If an intelligent, highly articulate, well-educated woman can be brainwashed to the extent where she fails to consider the very obvious ramifications of her "choice", what can we expect from women who are raised amidst constant conditioning as to women's "God-given role" within their families and churches? Even if the husband doesn't leave, the children eventually will and the housewife will be confronted with a necessity either to climb the walls out of boredom or start looking for employment. And as we all know, it's extremely difficult even for very highly qualified job seekers to find any employment after years of staying at home.
My sister is a very successful job recruiter with years of experience and extremely high rates of job placements. As a feminist, she used to think that it was very unfair that employers refused even to consider housewives as job candidates. She decided that it was her duty to work to overcome what she saw as a gender-biased injustice. So she started making efforts to place such women. Soon, however, it became very clear to her that employers weren't interested in interviewing housewives not because such employers were inherently evil or misogynistic. During preliminary interviews with housewives she saw that they had one thing in common: an extremely infantilized mode of behavior. Whenever the conversation didn't go exactly as they wanted, they would become highly emotional, raise their voices, become irritable, cry, make unreasonable demands. They had no understanding of how to negotiate or listen to others. Their expectations of what they are owed by recruiters and employers were extremely inflated. It was obvious that inscribing themselves into the hierarchies of a workplace, curbing their highly emotional response to every slight contretemps and learning to listen to other people was going to be next to impossible for them. The more years such a woman had spent outside of the workplace, the more acute these problems were.

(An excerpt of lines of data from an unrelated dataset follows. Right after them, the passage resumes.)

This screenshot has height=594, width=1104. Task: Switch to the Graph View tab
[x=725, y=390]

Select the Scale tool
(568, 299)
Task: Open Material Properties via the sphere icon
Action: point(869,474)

It's fashionable to complain about the mean, horrible employers who refuse to hire such candidates. An employer, however, cannot be denied the right of hiring people who will be able to do the work. We can't all be expected to sacrifice everything for the sake of humoring those who chose not to think about their own lives realistically.
Read's advice to women is not to fall into the same trap of the patriarchal discourse that keeps suggesting to us that women are somehow not fully human and should be fulfilled with less than what men need to be happy. I hope many people read this article and abstain from castrating their lives in the same way as Read did.
P.S. I want to warn everybody from the beginning that while you should feel free to leave comments of the "everybody should be able to choose not to work" variety, I will not be answering them. Yeah, it would be great if we all could choose not to work and have our bills paid by some mysterious, benign authority. But that's not how the world works. Oopsy daisy.